Not all languages have regular pronunciations. In fact, I'm willing to say that most don't. A lot of languages that supposedly have phonetic orthography really have a lot more exceptions than people realize. Phonetic orthographies are just a non-existent ideal. --WikiTiki89 04:50, 14 December 2013 (UTC)
I don't really see how this proposal would improve anything. IPA is the only fully reliable pronunciation transcription. That's why we use it. Trying to invent some new kind of intermediate form for each language wouldn't help. IPA is already widely known so we should stick with it. —CodeCat 04:56, 14 December 2013 (UTC)
@Wikitiki89: Most languages have (mostly) phonetic/phonemic orthographies. Many "big languages" don't for historical reasons, unless they have been reformed/(re)codified recently. But even in such cases where special transcription scheme would be needed the listed benefits are still valid. It's something to think about in the long term - making appropriate architectural arrangements now so that we don't have to deal with tens of thousands of entries that should be cleaned up in the future. --Ivan Štambuk (talk) 05:13, 14 December 2013 (UTC)
Re: "I've seen entries where a word in one language is given several different phonemic transcriptions, which is absurd": I don't see what's absurd about it. It's actually pretty common that a word will have multiple different pronunciations; for example, schedule may be pronounced with either /sk/ or /ʃ/, and privacy with either /aɪ/ or /ɪ/; these are not just different realizations of the same underlying phoneme(s), since in other cases there exist shared minimal pairs (skip vs. ship, live (adjective) vs. live (verb)). Likewise, it's pretty common that different dialects will have incompatible phoneme inventories; for example, some accents distinguish /oəɹ/ from /ɔːɹ/ (e.g. hoarse from horse), while others have only a single /ɔːɹ/. —RuakhTALK 07:28, 14 December 2013 (UTC)
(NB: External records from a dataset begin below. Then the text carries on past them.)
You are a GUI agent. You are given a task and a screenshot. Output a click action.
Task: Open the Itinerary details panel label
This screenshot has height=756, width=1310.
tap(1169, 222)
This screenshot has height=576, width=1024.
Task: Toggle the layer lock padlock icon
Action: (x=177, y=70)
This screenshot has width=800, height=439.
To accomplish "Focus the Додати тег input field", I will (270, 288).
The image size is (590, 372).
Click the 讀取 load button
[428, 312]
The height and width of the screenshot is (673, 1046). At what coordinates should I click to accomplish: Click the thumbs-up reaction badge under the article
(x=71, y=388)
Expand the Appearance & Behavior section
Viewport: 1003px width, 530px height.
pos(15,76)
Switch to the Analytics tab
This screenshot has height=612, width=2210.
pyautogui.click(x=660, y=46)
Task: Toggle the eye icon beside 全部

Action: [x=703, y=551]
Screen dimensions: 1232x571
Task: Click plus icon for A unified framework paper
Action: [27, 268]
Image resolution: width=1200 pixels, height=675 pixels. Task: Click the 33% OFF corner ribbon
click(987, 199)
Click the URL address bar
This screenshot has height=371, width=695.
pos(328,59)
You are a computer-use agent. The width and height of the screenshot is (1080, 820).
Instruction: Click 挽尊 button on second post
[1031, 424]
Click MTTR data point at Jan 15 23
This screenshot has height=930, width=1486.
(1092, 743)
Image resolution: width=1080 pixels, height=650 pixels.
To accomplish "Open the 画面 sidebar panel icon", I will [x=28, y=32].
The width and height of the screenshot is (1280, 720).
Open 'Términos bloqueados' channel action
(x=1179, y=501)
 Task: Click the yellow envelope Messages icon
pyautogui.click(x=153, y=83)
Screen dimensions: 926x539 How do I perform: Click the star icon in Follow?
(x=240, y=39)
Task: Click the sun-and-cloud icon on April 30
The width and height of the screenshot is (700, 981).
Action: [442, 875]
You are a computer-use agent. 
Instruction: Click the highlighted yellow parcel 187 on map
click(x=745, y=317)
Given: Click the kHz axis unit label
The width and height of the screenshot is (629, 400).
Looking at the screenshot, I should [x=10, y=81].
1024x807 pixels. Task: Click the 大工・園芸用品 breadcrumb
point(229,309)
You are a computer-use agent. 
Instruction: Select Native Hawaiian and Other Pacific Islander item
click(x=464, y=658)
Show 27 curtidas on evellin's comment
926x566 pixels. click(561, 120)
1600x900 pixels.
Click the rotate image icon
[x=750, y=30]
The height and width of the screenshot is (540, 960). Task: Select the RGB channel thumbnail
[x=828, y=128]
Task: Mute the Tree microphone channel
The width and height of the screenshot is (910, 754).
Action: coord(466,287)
Multiple co-existing pronunciations reflecting different origin are a different thing and they should be transcribed differently. They are actually different words, despite them being spelled the same. Though I'm not sure about the [aɪ] : [ɪ] realizations in privacy - if they have a common ancestor from some earlier form of English than they do represent the same underlying phoneme and they should be transcribed the same, or within []. If dialects have different phonemic inventories, then they're not really dialects - they're different languages. English is in a special position due to extreme geographical distribution in many varieties and the lack of some standard idiom which is usually present in other languages, on which phonemic transcriptions are based and against which "dialects" are compared. But consider this - if regional varieties of English have predictable variations in pronunciations and those "phonemic inventories" regularly map, simply by providing a single canonical input we could simultaneously generate a dozen or so regional pronunciations. It would increase uniformization, reduce errors and inconsistencies by eliminating human factor, and provide an opportunity to catch and categorize anomalies such as pronunciation being other than the expected one and so on. --Ivan Štambuk (talk) 09:10, 14 December 2013 (UTC)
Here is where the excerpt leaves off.